THE PROBLEM: Return, exactly as written, all lines from the line containing "Task: Open the go-to-date calendar icon" to the end of the entries below, with both ends included.
§
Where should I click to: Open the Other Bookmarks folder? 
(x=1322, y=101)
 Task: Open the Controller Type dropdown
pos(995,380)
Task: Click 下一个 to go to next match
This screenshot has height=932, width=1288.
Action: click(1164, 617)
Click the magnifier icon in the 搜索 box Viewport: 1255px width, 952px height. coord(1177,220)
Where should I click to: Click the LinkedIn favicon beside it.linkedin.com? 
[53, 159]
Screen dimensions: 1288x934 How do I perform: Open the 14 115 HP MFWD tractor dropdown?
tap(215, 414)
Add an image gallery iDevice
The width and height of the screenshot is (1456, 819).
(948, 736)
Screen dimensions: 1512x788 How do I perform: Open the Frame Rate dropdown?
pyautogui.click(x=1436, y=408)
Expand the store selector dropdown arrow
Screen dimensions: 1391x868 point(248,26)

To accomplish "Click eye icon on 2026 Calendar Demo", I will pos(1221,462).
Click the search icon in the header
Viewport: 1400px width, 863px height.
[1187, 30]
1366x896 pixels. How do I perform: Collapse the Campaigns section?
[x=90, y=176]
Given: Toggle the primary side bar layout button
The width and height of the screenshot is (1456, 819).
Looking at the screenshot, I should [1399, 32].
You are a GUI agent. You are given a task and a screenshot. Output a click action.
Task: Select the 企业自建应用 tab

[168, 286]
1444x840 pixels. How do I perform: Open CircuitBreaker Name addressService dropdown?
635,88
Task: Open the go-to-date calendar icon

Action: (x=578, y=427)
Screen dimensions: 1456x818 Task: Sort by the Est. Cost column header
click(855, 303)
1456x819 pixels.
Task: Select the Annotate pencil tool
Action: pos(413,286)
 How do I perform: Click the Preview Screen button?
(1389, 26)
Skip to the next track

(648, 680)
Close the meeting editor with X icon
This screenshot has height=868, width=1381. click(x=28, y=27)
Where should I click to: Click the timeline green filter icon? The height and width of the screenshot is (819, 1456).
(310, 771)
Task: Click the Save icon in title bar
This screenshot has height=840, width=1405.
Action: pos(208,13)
§
RESULT FOR THIS EXERCISE:
Task: Open the go-to-date calendar icon

Action: (x=578, y=427)
Screen dimensions: 1456x818 Task: Sort by the Est. Cost column header
click(855, 303)
1456x819 pixels.
Task: Select the Annotate pencil tool
Action: pos(413,286)
 How do I perform: Click the Preview Screen button?
(1389, 26)
Skip to the next track

(648, 680)
Close the meeting editor with X icon
This screenshot has height=868, width=1381. click(x=28, y=27)
Where should I click to: Click the timeline green filter icon? The height and width of the screenshot is (819, 1456).
(310, 771)
Task: Click the Save icon in title bar
This screenshot has height=840, width=1405.
Action: pos(208,13)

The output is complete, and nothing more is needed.